Vertically integrated companies can misuse their market power even if third-party access to midstream assets is allowed, for example through a lack of transparency over available capacity and prices or through onerous contracting or technical studies requirements for third parties. Such anti-competitive behaviour can be remedied by strict policing of third-party access rules, but removing the incentive for this behaviour through unbundling has been seen by many regulators as a part of the solution. Unbundling is not itself the goal, but rather a means to ensure that third-party access is effective. The success of an unbundling regime should be measured by the ultimate effectiveness of an open access reform package in supporting an efficient and competitive gas market.

3.1 Models of Unbundling

Five unbundling models are defined and examined using case studies from the United Kingdom, the European Union and Japan. They are:

  • Service unbundling: Businesses must offer use of their midstream assets as a distinct service separate from the wholesale supply of natural gas.

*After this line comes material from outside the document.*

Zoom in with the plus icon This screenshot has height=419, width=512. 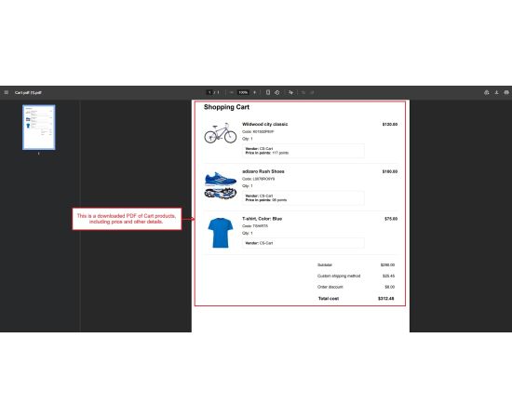255,92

  • Account unbundling: Midstream businesses must maintain separate accounts from upstream and downstream businesses to prevent cross-subsidisation and distorting behaviour.

  • Legal unbundling: Midstream assets are placed into a separate legal entity, such as a wholly-owned subsidiary, to reinforce the operational separation of these assets from other assets within a vertically integrated entity.

  • Structural unbundling: Strict regulatory requirements are placed on how a midstream business is operated to ensure that it supports the efficient operation of the natural gas market, rather than to the benefit of related upstream or downstream interests.

  • Ownership unbundling: The legal entity that owns midstream assets does not have common ownership with upstream or downstream interests, fully separating their economic incentives.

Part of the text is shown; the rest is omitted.